**Written instruction:** Can you repeat each of the records below word for word, with nothing added or left out?

-------- Provided records --------

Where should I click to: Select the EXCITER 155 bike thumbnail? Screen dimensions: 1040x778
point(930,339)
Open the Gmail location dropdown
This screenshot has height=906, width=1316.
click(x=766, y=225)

--------

**Problem solution:**
Where should I click to: Select the EXCITER 155 bike thumbnail? Screen dimensions: 1040x778
point(930,339)
Open the Gmail location dropdown
This screenshot has height=906, width=1316.
click(x=766, y=225)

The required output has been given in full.